Nigeria: Dozens slaughtered and church burned down in latest Fulani massacre

An earlier Fulani massacre of Christians in Nigeria

Up 40 people or more have been slaughtered in a new atrocity by an armed force of Fulani herdsmen in Nigeria's Enugu State, according to local reports.

In the run-up to the massacre, local news sites commented on the arrival of 500 heavily-armed herdsmen in and around seven villages in the Nimbo area.

Ten homes were razed by arson, cars and motorcycles were destroyed, animals killed and Christ Holy Church International also burnt to the ground, the Nigerian news site Vanguard reported. 

One young man died when the bus he was travelling in was set fire to near the church.

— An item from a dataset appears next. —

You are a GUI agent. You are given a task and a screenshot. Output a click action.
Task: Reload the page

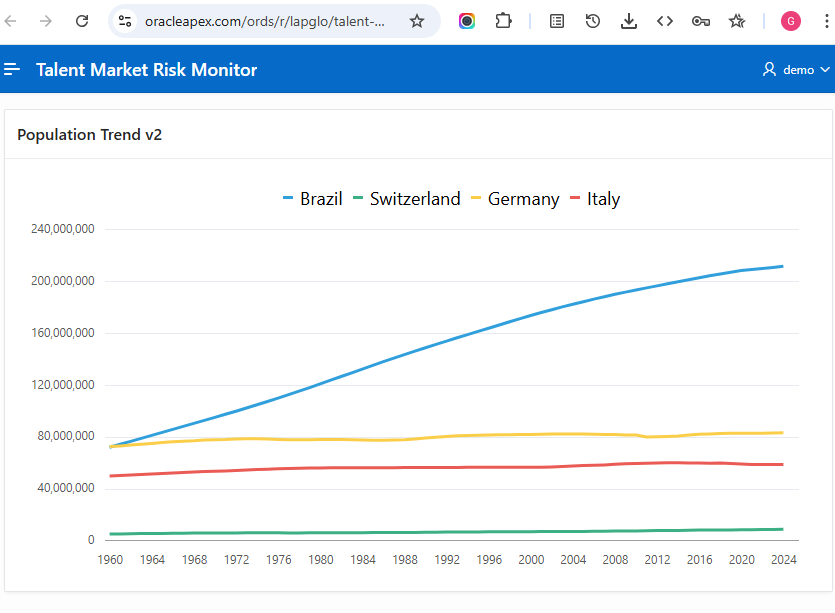tap(82, 20)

One victim, Kingsley Ezugwu, speaking to Vanguard from his hospital bed, said: "I was coming out from the house when I heard the community bell ringing. I was going with a friend to know what the bell was all about, only to see about 40 Fulani herdsmen armed with sophisticated guns and machetes.

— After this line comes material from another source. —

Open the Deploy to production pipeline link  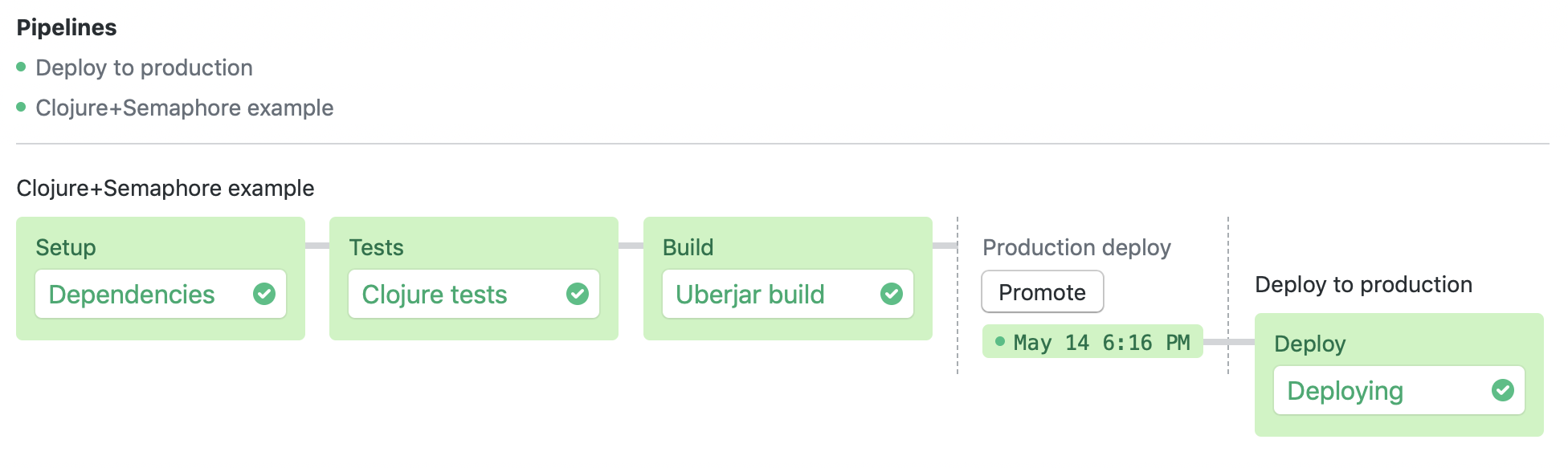coord(144,67)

"They pursued us, killed my friend and shot at me several times but missed. They caught up with me and used machetes on me until I lost consciousness."

When the attackers realised he was still alive, others were summoned to finish him off. He managed to crawl away and said he was helped to hospital by a "good samaritan".

Many survivors fled the villages.

A spokesman for Rochas Okorocha, the local governor, said: "Our problem in this country is that whatever happens is given an ethnic colouration and that makes the solution to such problem somewhat difficult."

According to the Igbo Youth Movement, Fulani herdsmen have murdered more than 700 Nigerians in the last 10 months, with the Federal Government taking no action to halt the killings.

Brigadier General Rabe Abubakar, a defence spokesman in Nigeria, told IBTimes that security forces were investigating the killings. "Security agencies will issue a statement soon, investigations are ongoing," he said.

He was unable to confirm the numbers killed in the latest attack. Estimates in Nigeria range from 20 to 48 people.